In the end, I’m just that masked, muffed and stuffed guy, alone and chuckling aloud in a dark, dusty room, ruminating on the absurdity or meaning of life, alternately hogging or massaging foam into functional surfing pieces of my life for my friends. I never wanted to be a surfing champion with all of the phony back-slapping, limelight, competitive bitching and scrutiny and that’s exactly what I got. I have always been a hotdogger who saw the wave as my spontaneous, un- choreographed dancing partner where I’d leap into those critical sections with calculated aggression feigning this way and that way to dodge whatever she’s thrown at me and laugh joyously if I squirted clear unscathed or rued my audacity for not showing enough respect if she kicked my butt – Either way she made me deliriously happy.
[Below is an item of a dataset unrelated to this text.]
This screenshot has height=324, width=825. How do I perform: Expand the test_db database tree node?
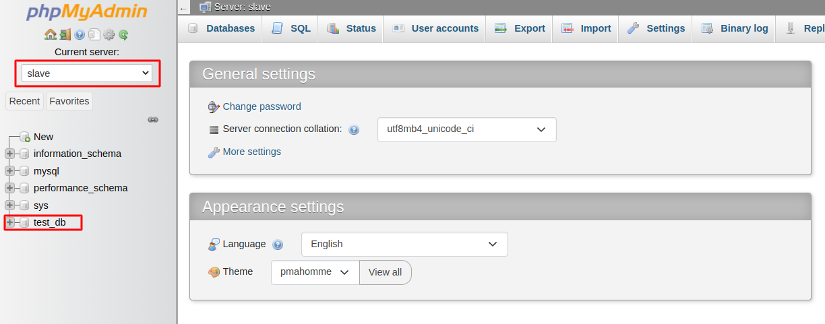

It’s what surfing is. Whether you are riding a longboard, short-board, surf-ski, boogie board or mat – Good surfing is good surfing: But most of all it’s about thrilling fun and taking the time to cherish a moment that will never be, anywhere, in any number of worlds imaginable again – Totally unique and the memory of it is yours and yours alone. I’ve always been patient in the water knowing my wave will come to me and it always does. That’s just the way it is. I am always thankful to just be out there.
With all these considerations in mind, you already know more about me than most of my family and whether you’ve known me as Mike Davis, Mike, Michael, Pecker, Dad, Kato, Uncle Mike, MD or ‘Who the fuck was that?’(I may even be that missing link you weren’t even looking for.) Sit-down, buckle-up and hang-on, Sunshine. Cue the: Look What They Done To My Song, Ma theme song – Here are the missing pieces of the very anonymous Mike Davis puzzle: The real, uncut, unexpurgated and unedited version.
I am Mike Davis and this is my story.